Enfin, et sans prétendre à l’exhaustivité de ce noir tableau, le ministère de l’Environnement vient d’autoriser le retour des battues aux loups, en permettant aux chasseurs des Alpes-Maritimes et du Var à tuer des loups au cours de leurs battues au « gibier » dans les secteurs concernés par des arrêtés de « tir de prélèvement », sans aucun encadrement officiel. Un gage donné au lobby de la chasse notamment, une politique qui refuse de se donner les moyens d’un pastoralisme compatible avec les enjeux de la biodiversité.

Le temps des responsabilités

Au temps des diagnostics et de l’analyse des causes doit maintenant succéder celui de l’action politique déterminée. John Abraham, physicien britannique explique ainsi à la veille de la publication du rapport du GIEC : "En un sens, le GIEC a terminé son travail. Pour son 5e rapport, il a synthétisé la science et fourni suffisamment d’arguments pour dire qu’il est temps d’agir. Combien d’autres rapports du genre nous faut-il ? Est-ce qu’un 6e rapport confirmant ce que nous savons déjà fera une différence ? Et un 7e ? Est-il nécessaire d’écrire de tels rapports tous les 5 à 6 ans ? »

La question est aussi anodine que « dans quel monde voulons-nous vivre ? », alors que le nombre et le coût des maladies professionnelles est en littérale explosion. C’est ce droit fondamental à un environnement vivable, condition d’une dignité humaine et démocratique, que le gouvernement s’emploie à fouler au pied en poursuivant tête baissée dans un productivisme hors d’âge et de raison, mais pas sans profits court-termistes à la clé.

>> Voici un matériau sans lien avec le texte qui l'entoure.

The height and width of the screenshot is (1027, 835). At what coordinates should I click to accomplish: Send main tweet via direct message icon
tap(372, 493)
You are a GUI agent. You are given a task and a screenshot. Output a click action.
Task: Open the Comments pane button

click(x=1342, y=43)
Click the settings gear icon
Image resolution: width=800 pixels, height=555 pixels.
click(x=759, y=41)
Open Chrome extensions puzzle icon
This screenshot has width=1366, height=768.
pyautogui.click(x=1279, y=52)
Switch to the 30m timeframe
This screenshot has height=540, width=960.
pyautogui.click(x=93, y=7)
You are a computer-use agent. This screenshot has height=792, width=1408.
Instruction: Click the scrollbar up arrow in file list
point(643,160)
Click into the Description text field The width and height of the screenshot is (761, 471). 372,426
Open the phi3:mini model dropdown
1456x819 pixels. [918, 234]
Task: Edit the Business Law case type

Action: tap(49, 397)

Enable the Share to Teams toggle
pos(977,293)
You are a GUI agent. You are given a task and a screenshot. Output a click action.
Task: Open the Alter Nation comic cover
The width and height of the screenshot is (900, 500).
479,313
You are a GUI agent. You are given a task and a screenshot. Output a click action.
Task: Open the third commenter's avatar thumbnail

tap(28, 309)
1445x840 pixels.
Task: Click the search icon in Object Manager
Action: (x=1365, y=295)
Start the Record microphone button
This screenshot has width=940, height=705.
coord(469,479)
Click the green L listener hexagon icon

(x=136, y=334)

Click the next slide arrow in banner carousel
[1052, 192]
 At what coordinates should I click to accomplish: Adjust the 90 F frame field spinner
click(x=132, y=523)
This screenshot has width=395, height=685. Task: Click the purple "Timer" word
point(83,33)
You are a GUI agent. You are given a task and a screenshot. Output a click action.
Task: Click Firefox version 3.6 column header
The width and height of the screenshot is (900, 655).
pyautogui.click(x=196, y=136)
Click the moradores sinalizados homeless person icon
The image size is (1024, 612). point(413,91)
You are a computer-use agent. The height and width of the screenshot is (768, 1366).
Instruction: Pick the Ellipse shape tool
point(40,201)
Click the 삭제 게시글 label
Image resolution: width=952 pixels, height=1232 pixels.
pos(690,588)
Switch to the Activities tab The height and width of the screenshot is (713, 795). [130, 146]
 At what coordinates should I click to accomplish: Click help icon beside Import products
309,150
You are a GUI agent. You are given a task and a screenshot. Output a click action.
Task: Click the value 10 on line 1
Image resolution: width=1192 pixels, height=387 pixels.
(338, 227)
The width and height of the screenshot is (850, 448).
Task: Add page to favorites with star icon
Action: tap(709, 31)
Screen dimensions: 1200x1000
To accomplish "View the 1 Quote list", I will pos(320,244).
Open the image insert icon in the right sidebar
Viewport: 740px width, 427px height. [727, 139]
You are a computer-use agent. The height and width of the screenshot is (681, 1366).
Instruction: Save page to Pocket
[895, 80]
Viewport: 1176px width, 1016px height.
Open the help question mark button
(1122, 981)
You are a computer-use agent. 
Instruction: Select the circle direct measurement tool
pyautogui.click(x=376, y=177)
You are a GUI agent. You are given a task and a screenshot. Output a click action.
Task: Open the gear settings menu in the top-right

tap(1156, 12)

Dans ce contexte, il n’y a sans doute plus guère de places pour les aménagements et petits arrangements entre amis. C’est pourquoi nous tendons la main à tous les écologistes sincères et soucieux d’une véritable cohésion sociale et environnementale, pour mettre en oeuvre un projet éco socialiste prenant à bras le corps les questions écologiques, énergétiques, d’emploi, de logement et de protection sociale. Maintenant.